- WHAT IS EXPECTED -
Repeat the listing below exactly from the line with "Click the IP Address column header" through its last line. Skip every picture.

....

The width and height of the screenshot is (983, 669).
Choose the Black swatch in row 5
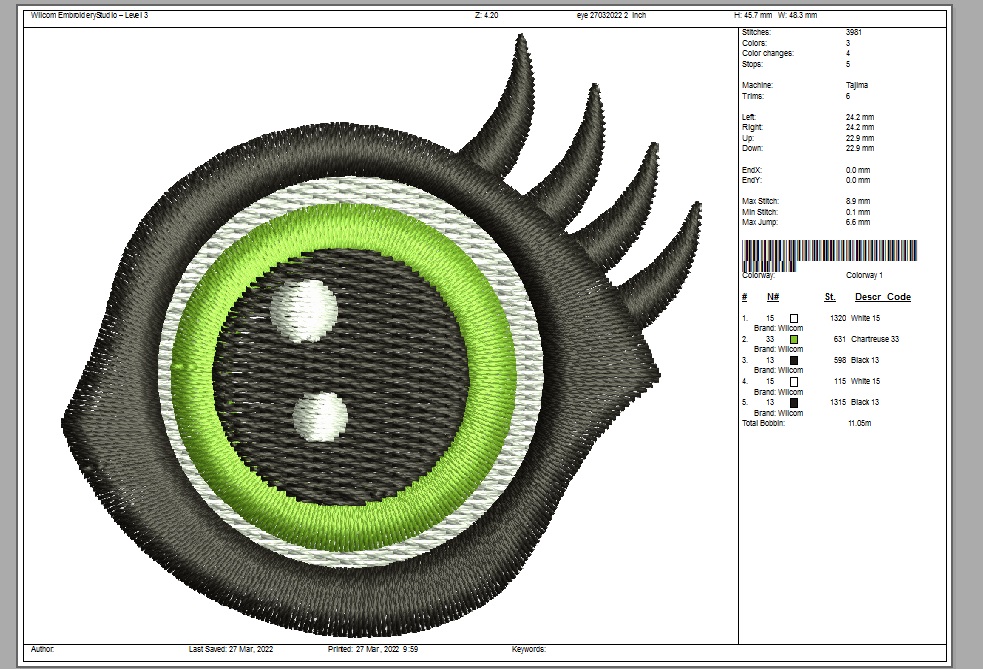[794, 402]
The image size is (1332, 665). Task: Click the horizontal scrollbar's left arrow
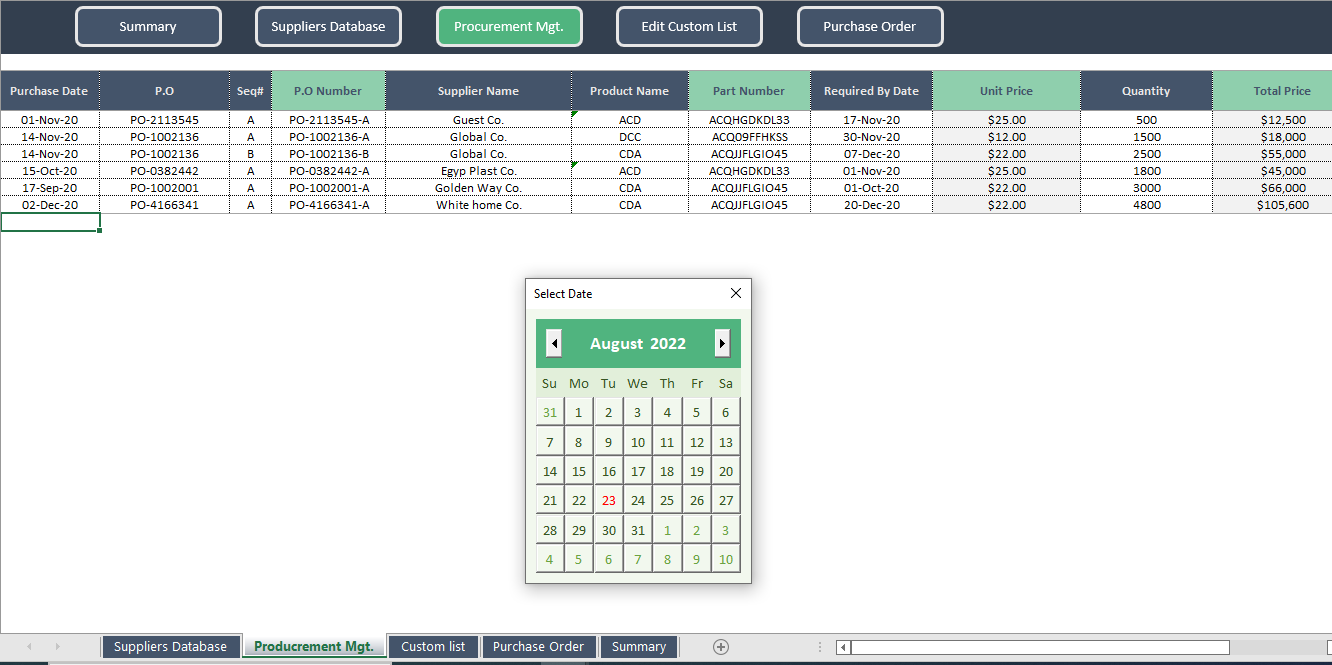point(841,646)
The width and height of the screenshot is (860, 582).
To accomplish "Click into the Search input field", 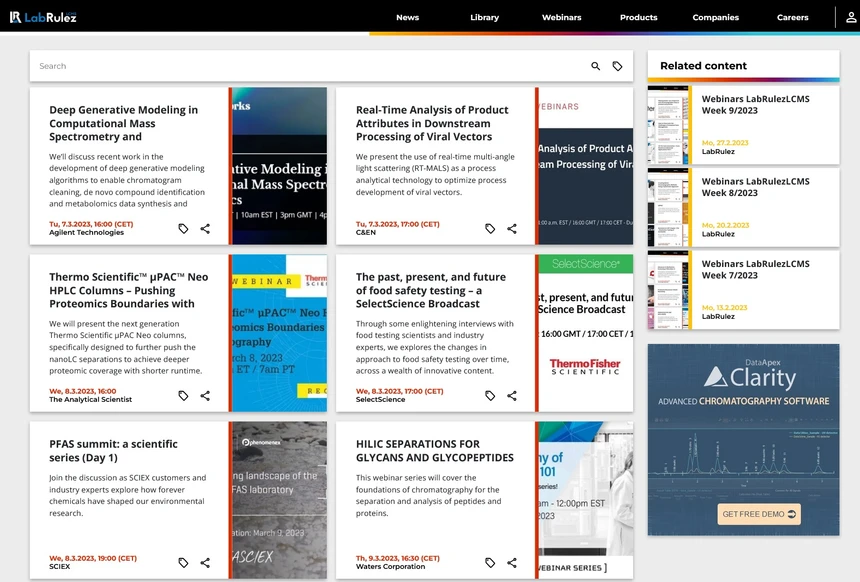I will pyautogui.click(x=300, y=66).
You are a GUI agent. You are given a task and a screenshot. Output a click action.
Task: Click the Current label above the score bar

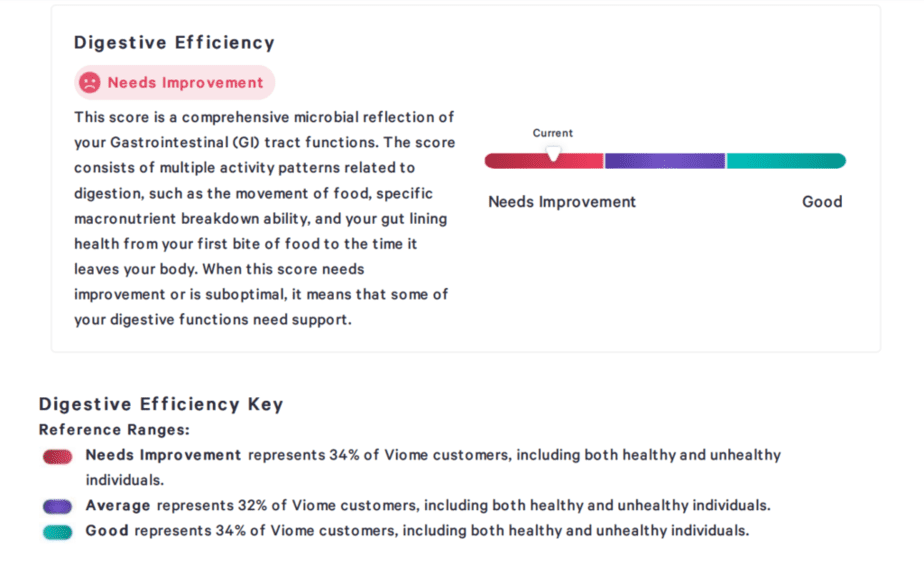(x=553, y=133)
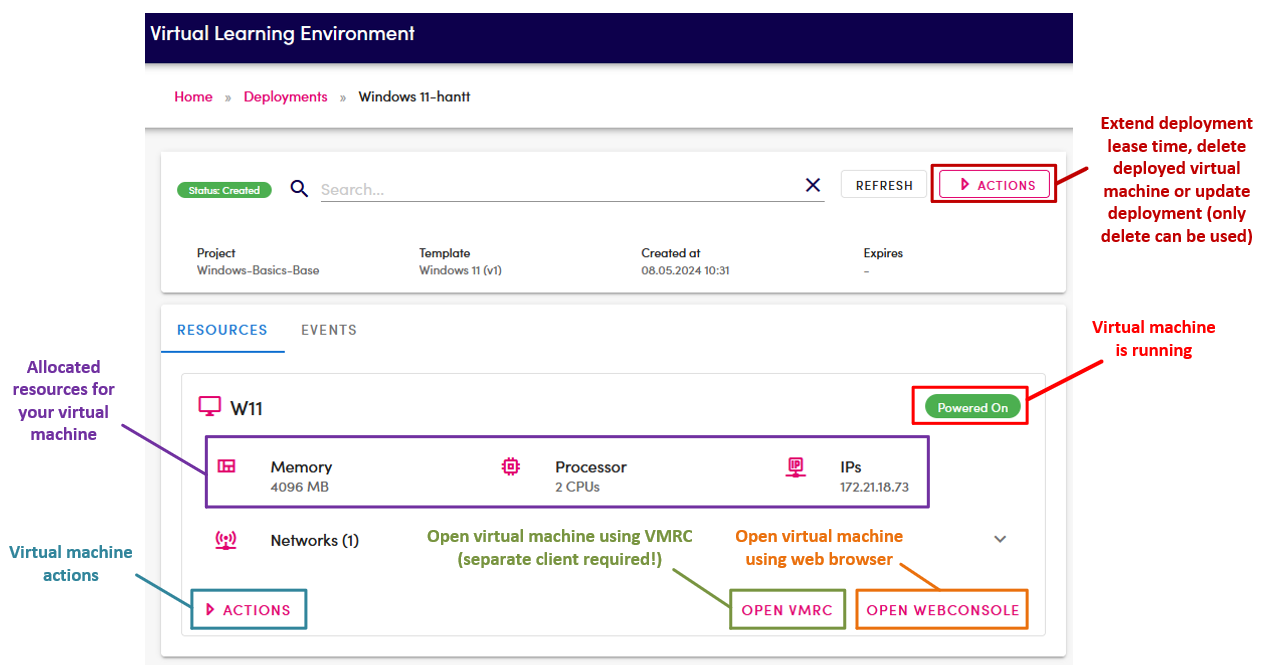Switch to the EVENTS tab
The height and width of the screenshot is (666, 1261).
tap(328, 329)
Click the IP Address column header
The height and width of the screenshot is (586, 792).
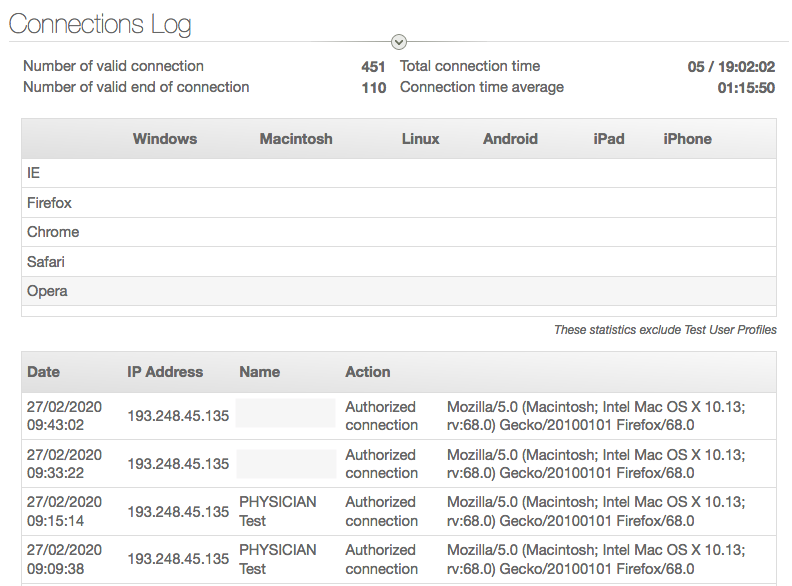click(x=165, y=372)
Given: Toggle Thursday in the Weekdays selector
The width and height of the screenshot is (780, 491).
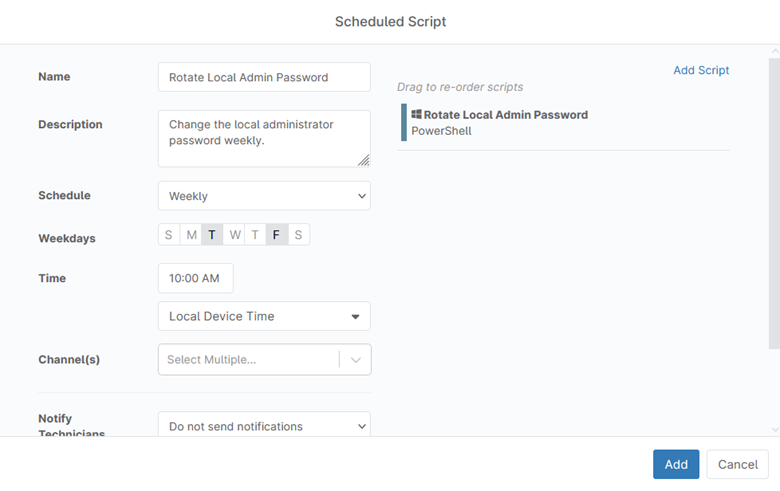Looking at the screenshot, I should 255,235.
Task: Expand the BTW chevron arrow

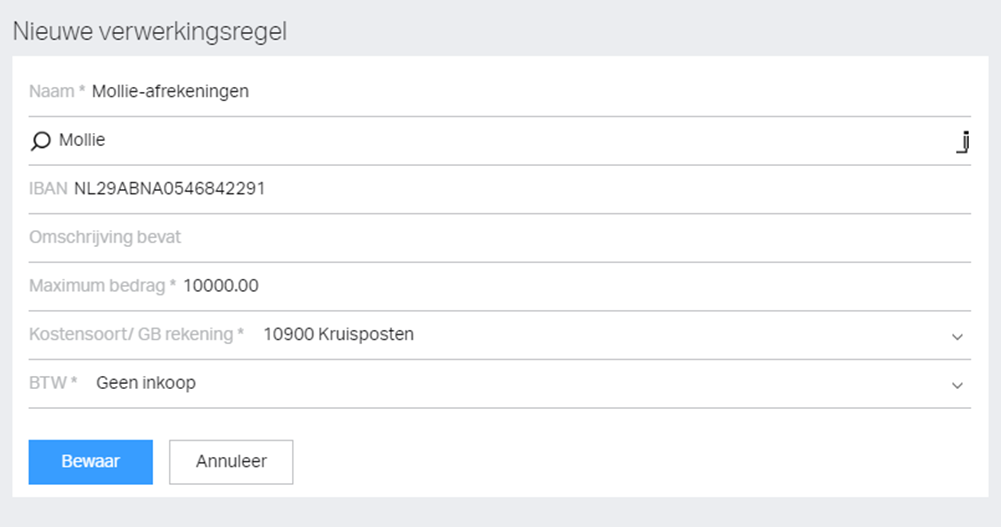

....

- ANSWER -
Click the IP Address column header
The height and width of the screenshot is (586, 792).
click(x=165, y=372)
Given: Toggle Thursday in the Weekdays selector
The width and height of the screenshot is (780, 491).
Looking at the screenshot, I should 255,235.
Task: Expand the BTW chevron arrow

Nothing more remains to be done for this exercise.